Tuesday, September 24, 2013

Graves v. McEwen, No. 10-17203 (9-24-13)(Hurwitz with Graber and Bea).

Lets get rid of the suspense up front: the petitioner loses. But how he loses his hopeless appeal is important in a sixth amendment Anders context. Does a lawyer, representing a petitioner in a 2254 with a COA, but finding no colorable or meritorious issues, withdraw through an Anders motion and brief; or does counsel just file a motion to withdraw? The state wanted the latter: just file a motion. Its argument was that Anders protects the constitutional requirement of counsel; but in a habeas appeal, there is no constitutional right to counsel.
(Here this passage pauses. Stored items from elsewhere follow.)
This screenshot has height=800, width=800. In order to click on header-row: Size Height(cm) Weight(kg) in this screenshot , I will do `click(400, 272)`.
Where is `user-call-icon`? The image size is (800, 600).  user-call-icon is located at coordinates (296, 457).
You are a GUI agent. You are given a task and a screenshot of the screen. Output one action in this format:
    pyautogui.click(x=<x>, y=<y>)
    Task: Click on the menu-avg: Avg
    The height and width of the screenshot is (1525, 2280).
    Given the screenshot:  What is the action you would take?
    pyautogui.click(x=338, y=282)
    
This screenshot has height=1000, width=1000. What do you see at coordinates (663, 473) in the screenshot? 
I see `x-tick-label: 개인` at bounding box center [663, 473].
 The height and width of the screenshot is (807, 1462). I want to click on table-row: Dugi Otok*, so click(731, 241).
The 9th declined the state's constitutional argument, because the 9th held the circuit rule controls. The circuit rule, 9th Cir. R. 4-1(c)(6), requires an Anders brief. Surprisingly, circuits have split and there is also inconsistent approaches in memorandum decisions in the 9th. The panel however relies on the circuit rule, finding it covers direct appeals and also habeas appeals. There are good policy reasons moreover to ensure that counsel briefs the issues, especially when there is a COA. Here, the district court issued a COA for five issues. Counsel did an Anders brief on all of them, plus two non COA issues. The 9th agrees that there was no colorable issues, permits the Anders brief, affirms the conviction, and grants the motion to withdraw.